L’HTS è un movimento che è riuscito a rovesciare uno Stato autoritario al potere da cinquant’anni, e questa vittoria è stata accolta generalmente in modo positivo.

Asiem El Difraoui

Che ruolo ha Israele nella retorica dell’HTS?

La lotta contro Israele fa parte del discorso di questa organizzazione, come nel caso di tutti i movimenti jihadisti. Ma in realtà l’HTS non ha mai combattuto contro Israele. Infatti, la loro principale preoccupazione rimane la situazione interna in Siria, anche se gli attacchi di Israele ieri in Siria probabilmente alimenteranno la retorica anti-Israele.

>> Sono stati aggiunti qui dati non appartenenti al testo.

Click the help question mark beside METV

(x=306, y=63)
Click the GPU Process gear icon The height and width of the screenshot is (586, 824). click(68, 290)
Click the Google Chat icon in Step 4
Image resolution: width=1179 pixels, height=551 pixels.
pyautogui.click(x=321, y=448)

In un precedente articolo pubblicato su queste pagine, avevo accennato al rischio che Hamas, con il 7 ottobre, potesse ispirare gruppi jihadisti. Oggi l’HTS ha acquisito un prestigio ancora maggiore: è un movimento che è riuscito a rovesciare uno Stato autoritario in carica da cinquant’anni, con un’accoglienza generalmente positiva di questa vittoria da parte di vari attori, anche nel mondo occidentale – cosa che dovrebbe far riflettere i movimenti jihadisti al di là del Medio Oriente.

In sintesi, nel contesto della rivalità globale tra modelli jihadisti concorrenti, la vittoria dell’HTS è anche quella di una certa strategia jihadista pragmatica: quella del jihadismo politico.